--- START ---

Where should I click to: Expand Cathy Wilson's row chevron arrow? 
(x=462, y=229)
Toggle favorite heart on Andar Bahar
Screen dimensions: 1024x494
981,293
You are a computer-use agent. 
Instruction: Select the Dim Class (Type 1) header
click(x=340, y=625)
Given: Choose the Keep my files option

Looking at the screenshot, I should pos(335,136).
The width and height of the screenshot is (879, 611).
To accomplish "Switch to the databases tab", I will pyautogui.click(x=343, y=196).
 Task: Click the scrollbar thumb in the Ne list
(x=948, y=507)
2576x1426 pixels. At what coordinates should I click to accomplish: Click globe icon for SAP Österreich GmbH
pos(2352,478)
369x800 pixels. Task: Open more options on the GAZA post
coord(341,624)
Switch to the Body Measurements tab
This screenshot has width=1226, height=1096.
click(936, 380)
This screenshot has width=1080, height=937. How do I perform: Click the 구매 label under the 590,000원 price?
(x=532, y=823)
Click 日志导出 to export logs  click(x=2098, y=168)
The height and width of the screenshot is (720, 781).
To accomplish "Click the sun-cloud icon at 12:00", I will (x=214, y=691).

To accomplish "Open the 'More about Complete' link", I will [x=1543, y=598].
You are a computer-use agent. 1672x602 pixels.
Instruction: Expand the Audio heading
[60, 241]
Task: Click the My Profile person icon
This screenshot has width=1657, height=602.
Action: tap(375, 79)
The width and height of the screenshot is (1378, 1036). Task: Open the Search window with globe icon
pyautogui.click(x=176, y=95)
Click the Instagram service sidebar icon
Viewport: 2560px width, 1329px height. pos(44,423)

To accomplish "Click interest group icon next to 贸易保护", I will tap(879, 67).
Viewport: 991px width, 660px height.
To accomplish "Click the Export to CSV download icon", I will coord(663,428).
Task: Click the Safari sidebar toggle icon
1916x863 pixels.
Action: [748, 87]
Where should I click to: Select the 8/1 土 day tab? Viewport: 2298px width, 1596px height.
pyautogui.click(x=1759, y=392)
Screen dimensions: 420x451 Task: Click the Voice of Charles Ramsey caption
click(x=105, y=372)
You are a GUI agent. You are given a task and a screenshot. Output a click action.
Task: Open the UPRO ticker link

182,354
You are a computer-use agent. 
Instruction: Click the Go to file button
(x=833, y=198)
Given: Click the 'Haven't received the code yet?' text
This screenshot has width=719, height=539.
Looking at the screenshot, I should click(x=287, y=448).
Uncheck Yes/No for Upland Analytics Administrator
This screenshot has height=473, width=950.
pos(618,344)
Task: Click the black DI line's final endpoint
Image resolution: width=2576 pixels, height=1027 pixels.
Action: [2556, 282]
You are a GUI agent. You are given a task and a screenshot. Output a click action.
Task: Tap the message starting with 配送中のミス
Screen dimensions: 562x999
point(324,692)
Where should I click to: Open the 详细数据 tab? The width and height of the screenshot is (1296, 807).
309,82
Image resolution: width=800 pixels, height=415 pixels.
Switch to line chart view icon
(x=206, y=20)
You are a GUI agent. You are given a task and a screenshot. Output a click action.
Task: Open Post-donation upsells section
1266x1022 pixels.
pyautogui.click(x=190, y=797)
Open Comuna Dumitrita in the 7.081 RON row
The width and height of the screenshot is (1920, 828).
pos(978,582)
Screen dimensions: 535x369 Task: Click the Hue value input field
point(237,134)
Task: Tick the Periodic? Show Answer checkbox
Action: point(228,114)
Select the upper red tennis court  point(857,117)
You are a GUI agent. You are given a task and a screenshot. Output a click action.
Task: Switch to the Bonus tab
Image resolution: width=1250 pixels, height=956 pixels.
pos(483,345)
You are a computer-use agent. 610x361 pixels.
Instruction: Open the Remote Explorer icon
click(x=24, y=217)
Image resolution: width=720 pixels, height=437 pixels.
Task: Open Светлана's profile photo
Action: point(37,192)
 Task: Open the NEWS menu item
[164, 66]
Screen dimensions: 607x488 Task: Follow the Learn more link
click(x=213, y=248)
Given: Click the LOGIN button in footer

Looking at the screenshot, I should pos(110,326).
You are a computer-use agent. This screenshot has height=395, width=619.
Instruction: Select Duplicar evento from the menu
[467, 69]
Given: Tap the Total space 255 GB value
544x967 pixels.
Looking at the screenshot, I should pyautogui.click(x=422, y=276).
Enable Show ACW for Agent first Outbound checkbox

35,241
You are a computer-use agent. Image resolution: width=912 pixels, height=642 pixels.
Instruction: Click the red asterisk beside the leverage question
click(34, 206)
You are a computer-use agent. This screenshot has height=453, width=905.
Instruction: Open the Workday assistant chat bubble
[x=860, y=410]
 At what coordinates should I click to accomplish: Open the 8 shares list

--- END ---

▶ WHAT YOU HAVE TO DO
Retype only this portion of the data above: the line containing "Image resolution: width=1250", the line containing "You are a computer-use agent. Image", and all lines between them, exactly.

▶ REPLY
Image resolution: width=1250 pixels, height=956 pixels.
pos(483,345)
You are a computer-use agent. 610x361 pixels.
Instruction: Open the Remote Explorer icon
click(x=24, y=217)
Image resolution: width=720 pixels, height=437 pixels.
Task: Open Светлана's profile photo
Action: point(37,192)
 Task: Open the NEWS menu item
[164, 66]
Screen dimensions: 607x488 Task: Follow the Learn more link
click(x=213, y=248)
Given: Click the LOGIN button in footer

Looking at the screenshot, I should pos(110,326).
You are a computer-use agent. This screenshot has height=395, width=619.
Instruction: Select Duplicar evento from the menu
[467, 69]
Given: Tap the Total space 255 GB value
544x967 pixels.
Looking at the screenshot, I should pyautogui.click(x=422, y=276).
Enable Show ACW for Agent first Outbound checkbox

35,241
You are a computer-use agent. Image resolution: width=912 pixels, height=642 pixels.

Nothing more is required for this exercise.